JaGuard: Jamming Correction of GNSS Deviation with Deep Temporal Graphs
Ivana Kesić, Aljaž Blatnik, Carolina Fortuna, Blaž Bertalanič
TL;DR
JaGuard reframes GNSS jamming mitigation as a dynamic temporal graph regression problem using a receiver-centric star-graph representation and a single-layer HeteroGCLSTM to estimate 2D position deviations. The method delivers sub-10 cm MAE across diverse jamming types and power levels, with strong data efficiency and cross-device generalization, outperforming strong time-series baselines.
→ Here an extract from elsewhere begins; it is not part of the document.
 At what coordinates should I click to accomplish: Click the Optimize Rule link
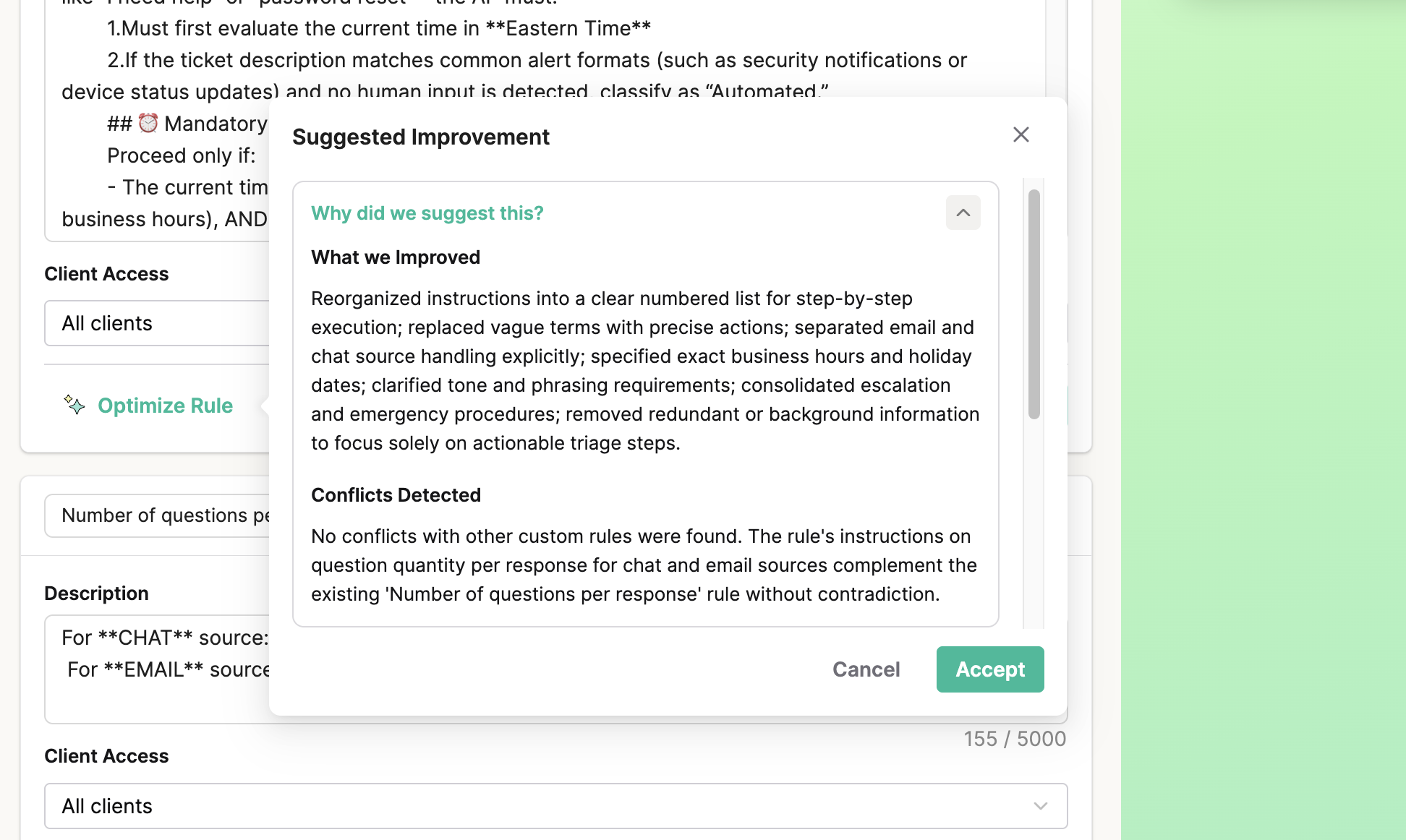(x=165, y=406)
Across controlled and mixed datasets, JaGuard demonstrates robust, real-time-friendly error correction that enhances navigation resilience without relying on raw measurements. This approach highlights the value of spatiotemporal graph modeling for reliable GNSS operation in interference-rich environments.
Abstract
Global Navigation Satellite Systems (GNSS) are increasingly exposed to intentional jamming, threatening reliability when accurate positioning and timing are most critical. We address this problem by formulating interference mitigation as a dynamic graph regression task and propose JaGuard, a receiver-centric temporal graph neural network that estimates and corrects latitude and longitude errors. At each 1 Hz epoch, the satellite-receiver scene is represented as a heterogeneous star graph with time-varying satellite attributes such as SNR, azimuth and elevation. A single-layer HeteroGCLSTM fuses one-hop spatial context with short-term temporal dynamics to produce a 2D deviation estimate. We evaluate JaGuard on data collected from two commercial receivers under controlled conducted jamming using three jammer types (CW, 3xCW, FM) and six power levels from -45 to -70 dBm, each repeated 50 times across pre-jam, jam, and recovery phases. JaGuard outperforms strong multivariate baselines (TSMixer, uniform CNN, Seq2Point) in all conditions. Under severe jamming at -45 dBm, it achieves 3.64-7.74 cm MAE, improving to 1.59-1.90 cm for -60 to -70 dBm. On mixed-mode datasets, it attains 3.78 cm MAE on GP01 and 4.25 cm on U-blox 10. With only 10 percent of the training data, JaGuard remains ahead, reaching about 20 cm MAE compared to 36-42 cm for the baselines.